We actually learn that Boniface Crownguard is the reason Brightblade Castle fell. The reinforcements were ambushed at his behest, in order to kill the Brightblades’. It all goes back to a duel between Angriff Brightblade and Boniface Crownguard where Angrif won even after Boniface tried to leverage the Measure to make him lose. He was embarrassed and turned to treachery. This is such a great way of highlighting how the Knights got to where they are in Winter’s Night. They actively worked against each other for power and fame. There is also something that I think needs addressing. The author has already mentioned Goldmoon as a seer who gave Mara the flute and taught her music. Why bring Goldmoon into it at all? If she was a prophet, why was she stoned when Riverwind wanted to marry her and her father was unable to make the Blue Crystal Staff do anything. If she was a prophet, her father would know it and her tribe wouldn’t have turned from the gods… Why bring her up at all, and why would Sturm not know the name years later when he found them outside Solace. It’s not a common name….
They also brought in the Uth Matar’s, saying they were a dying and dead family, meaning they all were gone by the time Kitiara goes looking for them. But it’s mentioned in another book that she found her people and they didn’t want anything to do with her or her father’s legacy. If they were all gone, how did she find them? There is simply no reason to insist on these connections. It doesn’t add to the story, it only takes away from it. The world is much larger than the Heroes of the Lance. I wish the authors would recognise that fact. So imprisoned, Sturm is visited by the Druid of the town, and gives him a vision of Solamnic Knights capturing Goblin children, tying them up and leading them to a couple knights who slaughter them after burning their village down. This is used as an example of why the Lemish citizens don’t trust the Solamnics, and I get it. I wouldn’t like them either. Politics are so regional that they often become brainwashed ideas rather than valid perspectives on life.

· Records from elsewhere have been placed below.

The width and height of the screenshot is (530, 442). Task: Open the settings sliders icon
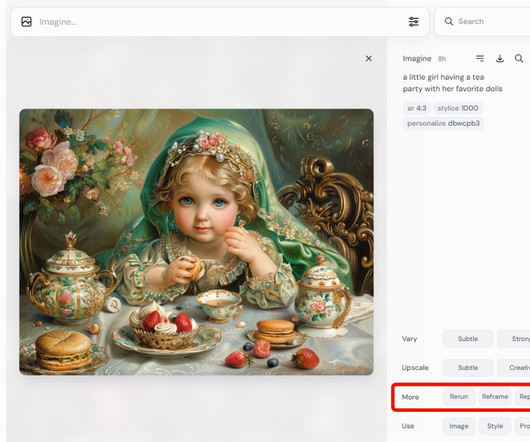[414, 22]
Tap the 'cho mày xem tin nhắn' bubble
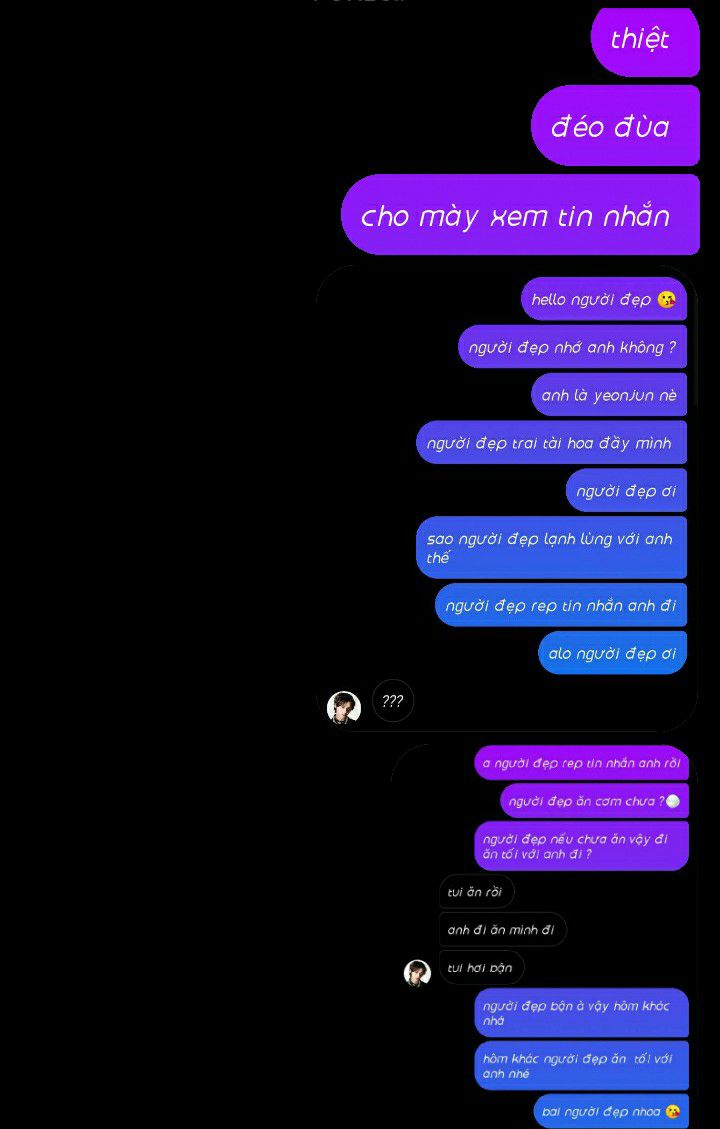The image size is (720, 1129). (520, 215)
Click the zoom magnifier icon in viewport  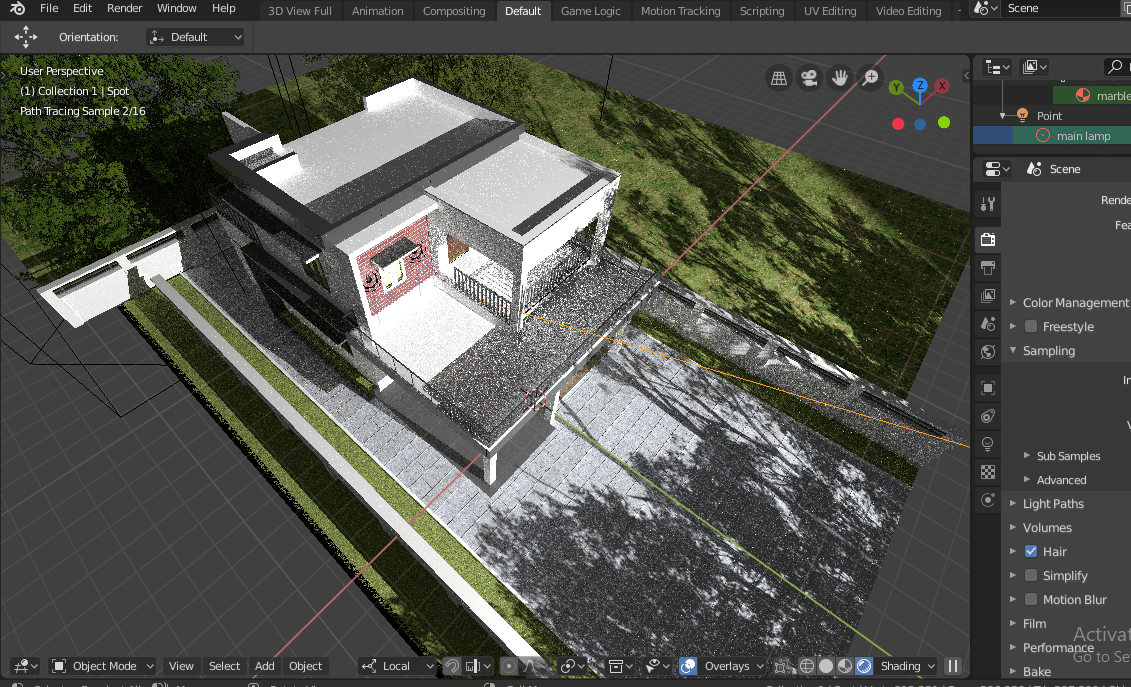tap(870, 77)
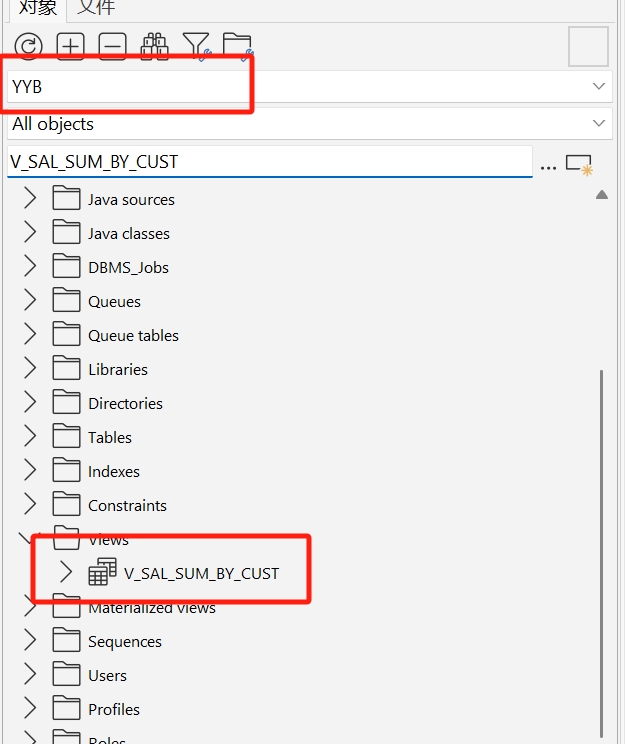This screenshot has width=625, height=744.
Task: Expand the Tables folder
Action: 30,437
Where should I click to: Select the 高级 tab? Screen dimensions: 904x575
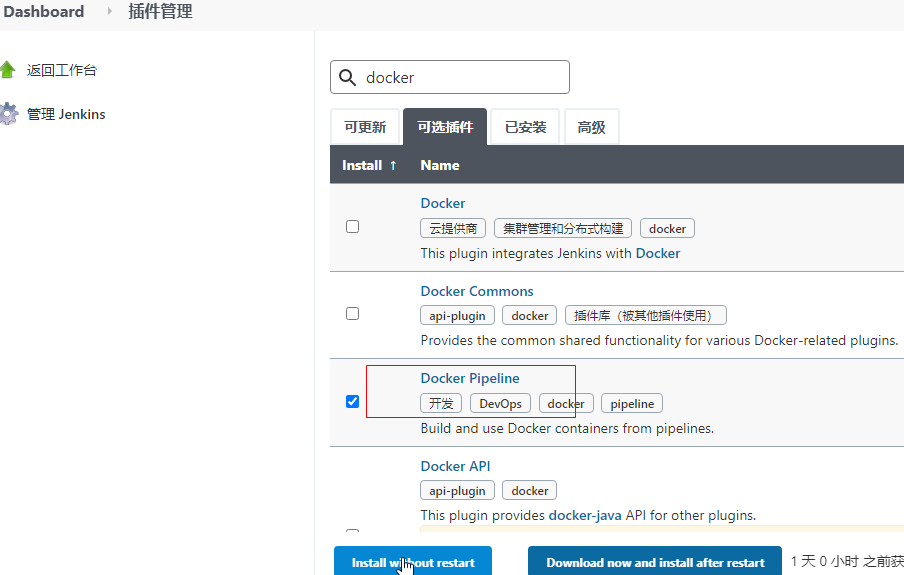591,128
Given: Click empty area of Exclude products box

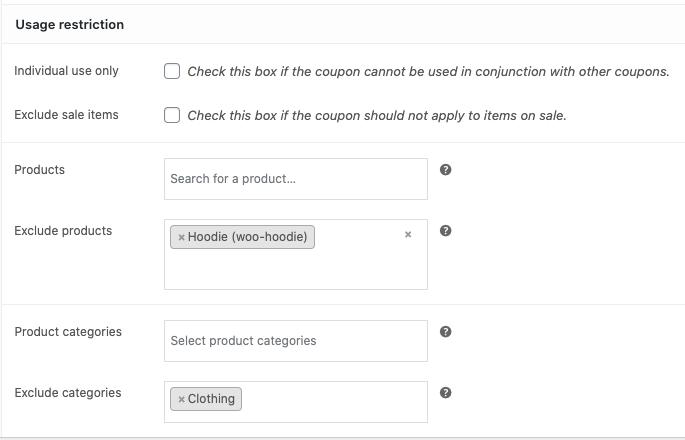Looking at the screenshot, I should 295,270.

So Mara has the sword mended by the blacksmith before she is arrested, and the blacksmith makes a remark about this wonderful blade being asked to be fractured by a Solamnic, we know as Boniface, and that he refused, but then he mentions offhand about two swords, this one and a Brightblade. Is he referencing The Brightblade? Again, why drop that line in without any payoff? Are we to believe he fashioned or worked on a blade a thousand years or more old? It gets a bit frustrating. So Mara and Sturm breakout with the help of the spider, and they go to the blacksmith. They see him talking to Jack, and Sturm jumps through a window and confronts him. Jack is pleased to see him, but Sturm is angry as no one seemed to know his name as he was led to believe.
Jack leads them to the Southern Darkwoods and they pass a treant which is described as a giant, not a treant, and it’s on a massive horse. Jack hears the search party looking for the escaped prisoners and when he leaves, the treant looks to Sturm and raises its club. I don’t recall any of this from my first reading of it, but I am as frustrated with it, as I am enjoying it. I find myself wishing the editor was more insistent on having a canon for the novels, they would be so much better with it.
The end of this novel is anything but satisfying. We are presented with a notion at the beginning that this will require Sturm to give a life for the life taken, and the suggestion we are presented with is that through a test to save Sturm’s life he must choose the Solamnic Knight path or become a nature knight and stay with Lord Wilderness. We clearly know the choice, so the assumption is that the life is his sacrifice in Winter’s Knight. This actually takes the weight out of that moment, as he is fulfilling a bargain with Lord Wilderness in his death, rather than a heroic act of sacrifice for his friends and the knighthood itself. It’s one of a few moments that make this novel turn sour for me.
The tenant dismounts his steed and fights Sturm, nearly killing him. Lord Wilderness, and his two dryads appear and take him to Lady Hollis, also known as the druidess Ragnell who happens to be Vertumnus’ wife, and parents of Jack Derby. So the whole imprisonment bit was pointless, and the line that she killed the knights was a lie. Everything that is presented in this novel as a fact, is ripped from underneath you and a new perspective is given, and it’s never better than the original. It forces you to ask, what is the actual point of this novel? Is it to show that Sturm will die by his Order? We know that already. Is it to show the Knights are suffocated by their rigid following of the measure, we already knew that too. So what is the message here?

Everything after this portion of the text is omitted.